▸ **Work to complete**: Set down the final stretch of the data, from the line that holds "Given: Expand the" through the last line, both included, with pictures left out.

▸ **Material provided**:
[Start of Attachment]

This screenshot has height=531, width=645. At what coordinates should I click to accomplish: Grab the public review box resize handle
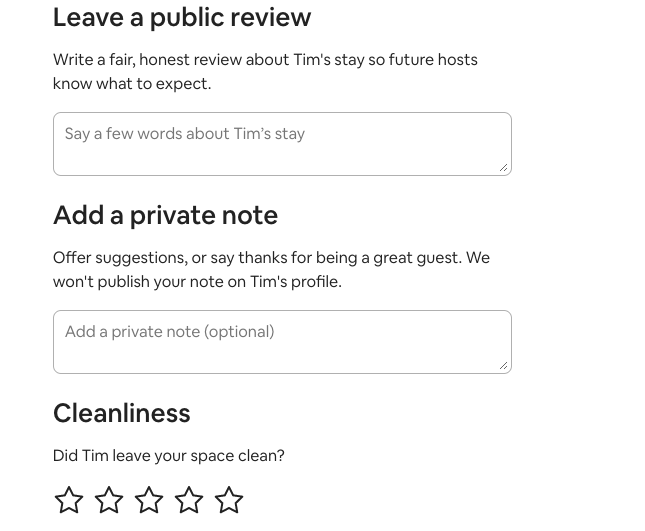503,167
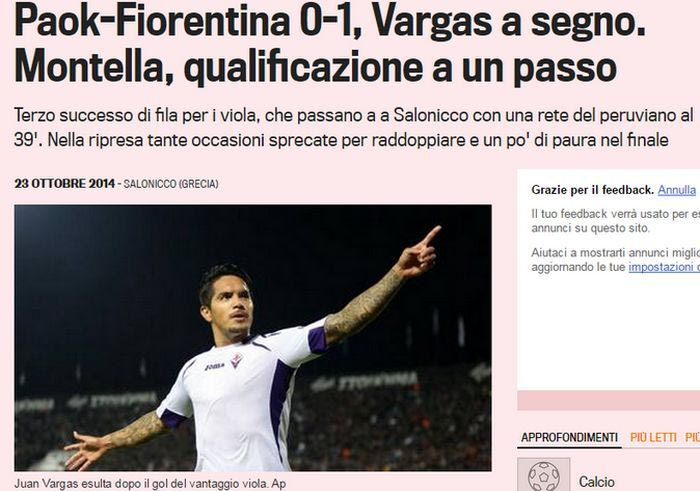Click the 23 Ottobre 2014 date line
This screenshot has width=700, height=491.
[64, 183]
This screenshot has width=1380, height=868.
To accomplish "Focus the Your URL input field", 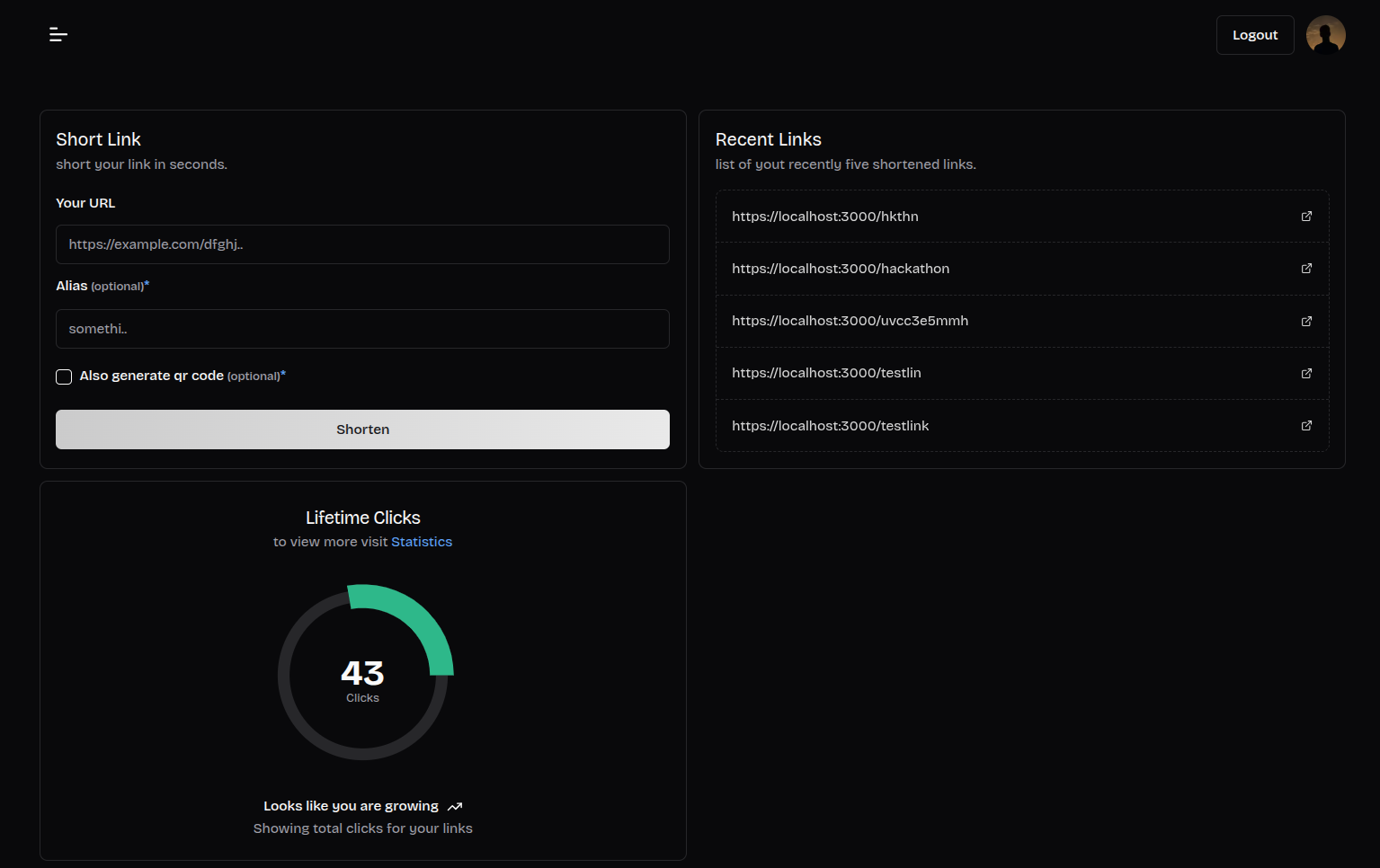I will 362,244.
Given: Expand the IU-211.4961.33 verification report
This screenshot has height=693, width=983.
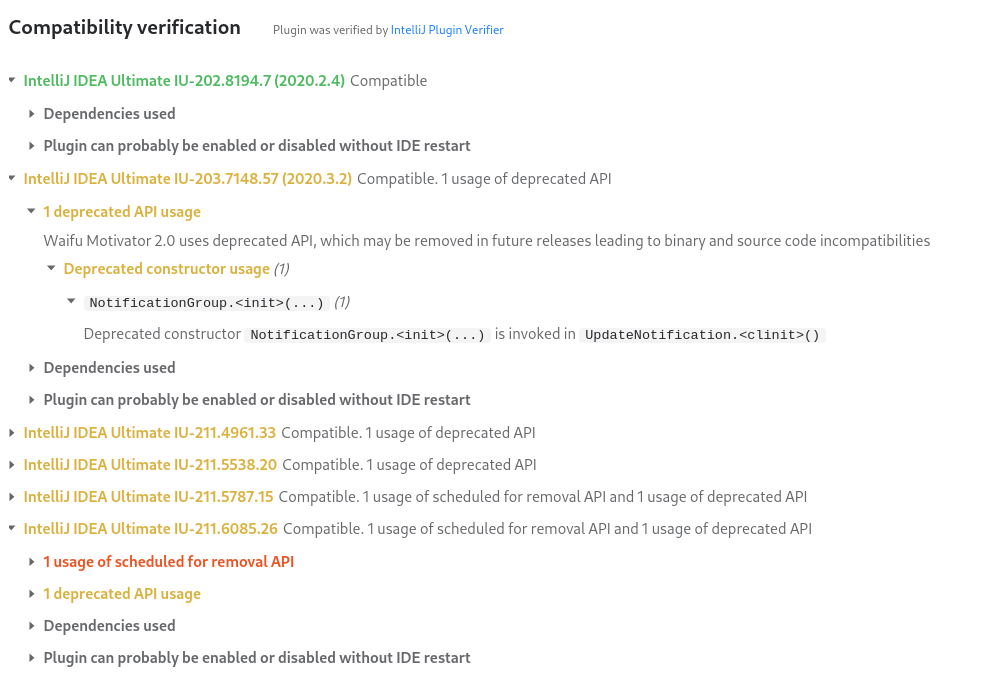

[End of Attachment]

▸ **Output below**:
Given: Expand the IU-211.4961.33 verification report
This screenshot has height=693, width=983.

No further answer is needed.